The licensing agreement is a vetted template created by BeatStars’ attorneys and is entirely customizable by the creators. The default terms are that the creators maintain the entirety of their writer’s share and 50% of the publisher’s share. This is what YoungKio had in place for “Old Town Road,” which was estimated to have earned $9 million in revenue in its first year. BeatStars asserts no ownership or rights to any of the licenses sold on the platform. If further deals are negotiated with publishing companies or record labels after that initial licensing agreement, BeatStars is not involved with those transactions. 

To get noticed on a platform that offers so much content, Batshon makes a couple of recommendations. One is to be consistent, releasing fresh material on a daily basis, if possible, in order to cut through the noise of the millions of releases on BeatStars. Second is to use BeatStars’ marketing tools, including its ad system — which is available only to creators, not third-party advertisers — to promote products. 

“You have to throw free content at people until you’ve built a user base that you can remarket to, rebuild on and provide value to,” says Batshon. “At BeatStars, the cream always rises to the top. There is never a point where you will find anything in the top 1,000 tracks that’s garbage. We weigh our algorithm and our ranking system based on metrics that are real, not vanity or plays or how many social media followers you have. It’s how many customers around the world are really engaging with your music, licensing your music and building something with your music. It’s crowdsourcing of data that reflects in the quality of the music.”

 BeatStars has creators living in remote locations whose beats are licensed to charting songs, who choose to remain anonymous. Says Batshon, “We have producers who have become millionaires on the platform that have never shown their face. They have small amounts of social media followers. They don’t have to live the crazy 24/7 lifestyle to keep people’s attention. They just have to drop hot shit every time. You can build a brand and plug into social media marketing techniques that are proven to be successful. But if you want to be reserved and be a family person and live your life privately and still make music, you can do that too.”

In addition to the ad service, BeatStars has launched several other offerings for its creators that are beneficial to both sides. BeatID is a tool that scours the internet for copies of creators’ work. The copyright holders can get accurate analytics on how and where their music is being used, and can market to re-engage those users. BeatID is also a good way to track how their music is performing, spot trends and maneuver them into their sales funnel. Plus, if they’re signed up with BeatStars Publishing, they can collect revenue where it applies.
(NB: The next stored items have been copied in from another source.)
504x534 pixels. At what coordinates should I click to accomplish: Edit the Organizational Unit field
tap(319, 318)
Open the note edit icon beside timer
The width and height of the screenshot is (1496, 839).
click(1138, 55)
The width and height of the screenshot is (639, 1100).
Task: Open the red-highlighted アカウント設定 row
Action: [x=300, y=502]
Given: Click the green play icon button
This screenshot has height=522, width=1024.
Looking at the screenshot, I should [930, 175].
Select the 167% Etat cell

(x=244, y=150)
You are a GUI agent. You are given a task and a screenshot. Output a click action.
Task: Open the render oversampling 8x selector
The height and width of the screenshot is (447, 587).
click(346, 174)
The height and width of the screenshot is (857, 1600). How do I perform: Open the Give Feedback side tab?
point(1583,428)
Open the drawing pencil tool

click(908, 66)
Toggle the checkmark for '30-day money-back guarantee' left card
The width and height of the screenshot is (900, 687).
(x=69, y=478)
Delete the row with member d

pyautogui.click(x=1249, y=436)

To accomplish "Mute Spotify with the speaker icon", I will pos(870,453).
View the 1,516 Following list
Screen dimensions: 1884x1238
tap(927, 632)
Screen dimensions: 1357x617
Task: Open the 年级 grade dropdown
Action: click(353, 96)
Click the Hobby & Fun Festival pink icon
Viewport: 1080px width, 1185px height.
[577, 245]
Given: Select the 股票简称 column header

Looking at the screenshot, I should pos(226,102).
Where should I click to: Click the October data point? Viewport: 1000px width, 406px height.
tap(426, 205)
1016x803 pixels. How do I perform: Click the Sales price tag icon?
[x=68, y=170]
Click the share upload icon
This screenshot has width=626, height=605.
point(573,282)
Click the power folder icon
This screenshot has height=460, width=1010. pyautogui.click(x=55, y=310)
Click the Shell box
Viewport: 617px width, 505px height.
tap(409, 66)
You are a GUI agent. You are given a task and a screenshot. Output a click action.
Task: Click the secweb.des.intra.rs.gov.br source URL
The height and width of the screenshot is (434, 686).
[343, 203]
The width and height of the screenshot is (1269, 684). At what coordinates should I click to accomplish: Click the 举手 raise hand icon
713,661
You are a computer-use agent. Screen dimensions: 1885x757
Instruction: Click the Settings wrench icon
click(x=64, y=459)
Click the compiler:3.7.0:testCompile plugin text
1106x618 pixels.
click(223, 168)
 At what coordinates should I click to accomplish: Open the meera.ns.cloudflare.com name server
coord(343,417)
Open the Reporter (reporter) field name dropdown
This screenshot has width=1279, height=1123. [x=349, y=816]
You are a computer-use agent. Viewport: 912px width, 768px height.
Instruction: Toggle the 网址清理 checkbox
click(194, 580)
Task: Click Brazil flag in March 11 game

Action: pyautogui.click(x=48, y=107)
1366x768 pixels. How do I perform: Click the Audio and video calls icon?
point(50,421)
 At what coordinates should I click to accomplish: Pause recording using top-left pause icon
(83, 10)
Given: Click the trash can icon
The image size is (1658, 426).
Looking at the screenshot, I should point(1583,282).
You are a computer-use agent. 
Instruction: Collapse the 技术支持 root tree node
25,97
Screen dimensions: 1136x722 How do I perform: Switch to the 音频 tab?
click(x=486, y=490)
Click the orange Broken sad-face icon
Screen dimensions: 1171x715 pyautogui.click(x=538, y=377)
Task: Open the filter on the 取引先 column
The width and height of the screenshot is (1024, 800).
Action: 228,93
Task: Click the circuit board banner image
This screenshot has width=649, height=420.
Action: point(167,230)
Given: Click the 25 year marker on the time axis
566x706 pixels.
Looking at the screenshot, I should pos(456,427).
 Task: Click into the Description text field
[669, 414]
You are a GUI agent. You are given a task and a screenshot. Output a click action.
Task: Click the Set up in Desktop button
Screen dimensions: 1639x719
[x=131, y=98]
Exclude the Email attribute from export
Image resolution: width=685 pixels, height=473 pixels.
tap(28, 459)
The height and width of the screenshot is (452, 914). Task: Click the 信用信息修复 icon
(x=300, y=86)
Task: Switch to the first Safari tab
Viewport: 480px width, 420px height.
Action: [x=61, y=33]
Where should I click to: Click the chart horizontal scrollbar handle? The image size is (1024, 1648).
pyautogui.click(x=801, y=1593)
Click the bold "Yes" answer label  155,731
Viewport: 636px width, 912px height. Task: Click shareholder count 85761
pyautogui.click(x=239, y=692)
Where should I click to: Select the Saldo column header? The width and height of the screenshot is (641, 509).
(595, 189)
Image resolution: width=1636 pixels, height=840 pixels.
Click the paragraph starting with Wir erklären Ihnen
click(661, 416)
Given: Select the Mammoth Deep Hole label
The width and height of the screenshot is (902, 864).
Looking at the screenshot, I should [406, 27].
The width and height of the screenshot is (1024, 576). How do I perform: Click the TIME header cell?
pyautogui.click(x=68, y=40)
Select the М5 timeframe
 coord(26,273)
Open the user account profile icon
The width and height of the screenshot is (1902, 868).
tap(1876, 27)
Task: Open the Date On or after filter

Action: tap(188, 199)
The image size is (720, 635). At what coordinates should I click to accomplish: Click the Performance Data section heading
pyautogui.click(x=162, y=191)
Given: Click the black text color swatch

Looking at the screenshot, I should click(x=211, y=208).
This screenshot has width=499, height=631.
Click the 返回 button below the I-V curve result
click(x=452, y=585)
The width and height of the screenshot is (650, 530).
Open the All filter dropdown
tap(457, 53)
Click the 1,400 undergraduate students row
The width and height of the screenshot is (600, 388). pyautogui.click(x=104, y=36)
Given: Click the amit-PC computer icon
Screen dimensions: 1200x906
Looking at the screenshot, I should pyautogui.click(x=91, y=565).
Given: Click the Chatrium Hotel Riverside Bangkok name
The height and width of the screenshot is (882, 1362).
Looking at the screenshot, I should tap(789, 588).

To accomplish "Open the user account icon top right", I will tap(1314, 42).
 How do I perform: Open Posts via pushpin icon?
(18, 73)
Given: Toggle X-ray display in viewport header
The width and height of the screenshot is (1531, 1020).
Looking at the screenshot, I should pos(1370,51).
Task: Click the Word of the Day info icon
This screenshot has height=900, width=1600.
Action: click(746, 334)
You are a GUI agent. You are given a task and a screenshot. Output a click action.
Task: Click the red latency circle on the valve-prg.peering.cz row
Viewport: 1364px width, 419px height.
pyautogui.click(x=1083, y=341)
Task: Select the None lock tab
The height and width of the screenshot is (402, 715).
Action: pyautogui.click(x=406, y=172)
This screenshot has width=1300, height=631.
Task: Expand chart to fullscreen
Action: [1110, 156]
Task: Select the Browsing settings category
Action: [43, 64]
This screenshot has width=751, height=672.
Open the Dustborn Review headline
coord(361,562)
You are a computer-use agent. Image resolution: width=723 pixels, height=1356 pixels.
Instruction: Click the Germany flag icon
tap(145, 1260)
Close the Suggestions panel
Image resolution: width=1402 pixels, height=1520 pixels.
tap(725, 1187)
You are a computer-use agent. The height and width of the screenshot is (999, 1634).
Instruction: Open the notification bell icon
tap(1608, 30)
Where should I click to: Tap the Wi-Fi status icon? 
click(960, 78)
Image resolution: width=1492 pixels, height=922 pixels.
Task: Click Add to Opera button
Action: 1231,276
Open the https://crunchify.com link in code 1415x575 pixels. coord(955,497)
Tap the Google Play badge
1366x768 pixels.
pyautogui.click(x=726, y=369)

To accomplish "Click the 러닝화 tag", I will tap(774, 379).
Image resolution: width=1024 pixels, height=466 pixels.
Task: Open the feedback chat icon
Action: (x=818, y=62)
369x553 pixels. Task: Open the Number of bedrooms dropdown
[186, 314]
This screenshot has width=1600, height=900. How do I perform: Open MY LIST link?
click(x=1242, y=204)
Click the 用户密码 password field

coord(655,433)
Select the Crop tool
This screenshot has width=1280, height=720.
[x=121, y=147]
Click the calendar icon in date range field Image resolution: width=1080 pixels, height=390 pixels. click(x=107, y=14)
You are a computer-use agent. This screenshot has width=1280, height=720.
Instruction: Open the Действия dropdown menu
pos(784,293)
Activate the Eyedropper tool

BeatStars has also relaunched its music distribution arm, which originally started about a decade ago. BeatStars Distribution was a way to address digital distribution platforms’ inability to handle BeatStars’ output of 60,000 tracks a week. It had lain dormant, but now, in its reintroduction, it’s a way to close the loop and offer a 360 array of services to creators. 

In June, BeatStars reached a milestone, paying out $200 million to its creators. 

“We are a totally open, transparent platform,” says Batshon. “We don’t want to control anything. We’re the first platform to give user data and customer data back to musicians. The first digital music service to pay creators at the point of transaction. The first music company to implement collaborator splits, giving collaborators the ability to assign percentages and get everyone paid at the point of transaction. There’s no more funny business. We’re the people’s platform.”